Jakarta – Perumpamaan Kepala Kantor Staf Presiden (KSP) Teten Masduki di The Jakarta Post (Selasa, 29/3/2016) tentang penyelesaian pelanggaran Hak Asasi Manusia (HAM), dinilai keliru dan menunjukkan bahwa pemerintah masih belum memiliki sikap dan posisi yang jelas dalam persoalan tersebut.
Penilaian itu disampaikan Ketua SETARA Institute, Hendardi, di Jakarta, Kamis (31/3).
“Teten mengumpamakan jika perut kenyang maka urusan akan selesai. Sementara jika perut lapar, maka kekacauan akan terjadi,” kata Hendardi.
“Argumentasi Teten menunjukkan seolah urusan penyelesaian pelanggaran HAM bukanlah hal utama yang menjadi prioritas Presiden Jokowi. Dengan argumentasi keliru itu, maka atas nama menciptakan kesejahteraan, urusan HAM masa lalu dinegasikan, ” tambahnya.

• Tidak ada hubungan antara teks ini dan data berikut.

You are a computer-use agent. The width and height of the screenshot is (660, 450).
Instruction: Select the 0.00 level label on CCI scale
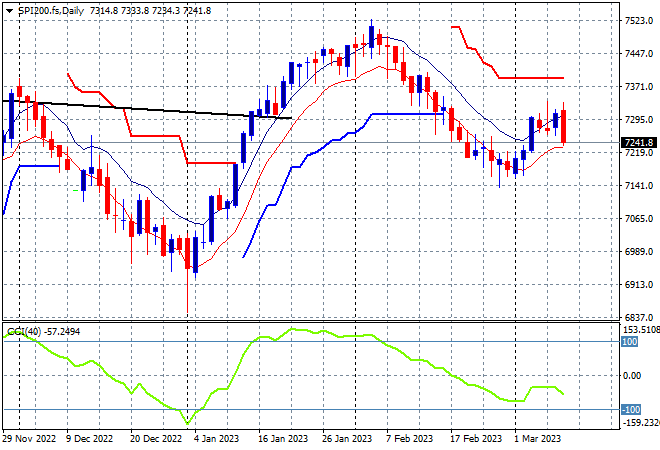[x=632, y=376]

Padahal, sambung Hendardi, dua tahun berjalan, semestinya kepemimpinan Jokowi cukup untuk mengambil sikap terkait isu HAM masa lalu. Hendardi menilai pemerintah sampai saat ini masih bimbang dalam menemukan mekanisme penyelesaian masalah tersebut.
Hendardi lebih lanjut mengatakan, di tengah ketidakpercayaan publik pada skema yg digagas oleh Menkopolhukam dan Jaksa Agung dengan membentuk Tim Gabungan unsur-unsur institusi negara yang sebenarnya bagian dari masalah, sebaiknya Jokowi membentuk Komisi Kepresidenan Pengungkapan Kebenaran dan Pemulihan Korban.
“Komisi diisi orang-orang yang kredibel, berintegritas, dan teruji pada pembelaan HAM. Ini merupakan jawaban atas kebuntuan penyidikan atas kasus pelanggaran HAM,” pungkas Hendardi.